Excerpted text
— START —

Giter VIP home page Giter VIP logo

Comments (14)

nmarcetic avatar nmarcetic commented on May 18, 2024 1

@ioolkos Ah I see, still running nodes will now accept requests, got it now ;)
Ok testing now.

I scaled replicaset like this
kubectl scale statefulset mfx-adapter-mqtt --replicas=5 --namespace mfx

from vernemq.

dergraf avatar dergraf commented on May 18, 2024

Yeah, this is because of the enabled consistency features. From VerneMQs perspective it looks like either the Node is down, or a network problem separates your two nodes. By default VerneMQ trades availability for consistency. Which means that VerneMQ will stop serving requests (CONNECT, PUBLISH, SUBSCRIBE) and therefore favors consistency, e.g. uniqueness of client-ids among all cluster nodes.

But, you can CHANGE this behaviour, by trading consistency for availability!

What are you giving up if you trade consistency for availability:

Define trade_consistency = on in vernemq.conf this will allow that your currently registered clients can still publish/consume messages (however they can't subscribe to new topics), but new clients CAN'T register because VerneMQ 'tries' to ensure uniqueness of the client-ids in the cluster.

Define allow_multiple_sessions = on in vernemq.conf this will allow multiple clients connecting to the cluster using the same client-id. Therefore they share the same subscriptions.

Depending on your use case, combined with proper authentication/authorization, trading consistency might be a good thing. It is definitely useful for a high-availability cluster setup.

Please check https://vernemq.com/docs/clustering.html, to make sure you understand the consequences.

from vernemq.

bayuemu avatar bayuemu commented on May 18, 2024

thinks ,I try it

from vernemq.

bayuemu avatar bayuemu commented on May 18, 2024

run ok ! thinks

from vernemq.

vedavidhbudimuri avatar vedavidhbudimuri commented on May 18, 2024

Hey @dergraf

Im also facing same issue while hosting two vernemq nodes as two docker containers in an ec2.
each node is responding to other's ping request, so I guess they are connected.
I have added the logs in the image below.

PFA
screen shot 2017-08-21 at 3 25 38 pm

from vernemq.

larshesel avatar larshesel commented on May 18, 2024

@vedavidhbudimuri this happens when your cluster is partitioned. Check the cluster state using vmq-admin cluster show.

from vernemq.

vedavidhbudimuri avatar vedavidhbudimuri commented on May 18, 2024

@larshesel vmq-admin cluster show

shows that two of the nodes true and rest of other nodes to be false, is the issue because of that?

— END —

Dataset content
— START —

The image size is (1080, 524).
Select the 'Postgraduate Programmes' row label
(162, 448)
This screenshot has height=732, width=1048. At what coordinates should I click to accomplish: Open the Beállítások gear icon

— END —

Exercises to complete
A: According to the VerneMQ thread, which vernemq.conf setting lets multiple clients connect to the cluster with the same client-id?
B: Copy the VerneMQ thread starting with "What are you" and going on through "high-availability cluster setup.", but swap "vernemq.conf" for "the config file" wherever it occurs.
The material above comes from a different source than the VerneMQ thread.

Answers below
A: allow_multiple_sessions = on

B:
What are you giving up if you trade consistency for availability:

Define trade_consistency = on in the config file this will allow that your currently registered clients can still publish/consume messages (however they can't subscribe to new topics), but new clients CAN'T register because VerneMQ 'tries' to ensure uniqueness of the client-ids in the cluster.

Define allow_multiple_sessions = on in the config file this will allow multiple clients connecting to the cluster using the same client-id. Therefore they share the same subscriptions.

Depending on your use case, combined with proper authentication/authorization, trading consistency might be a good thing. It is definitely useful for a high-availability cluster setup.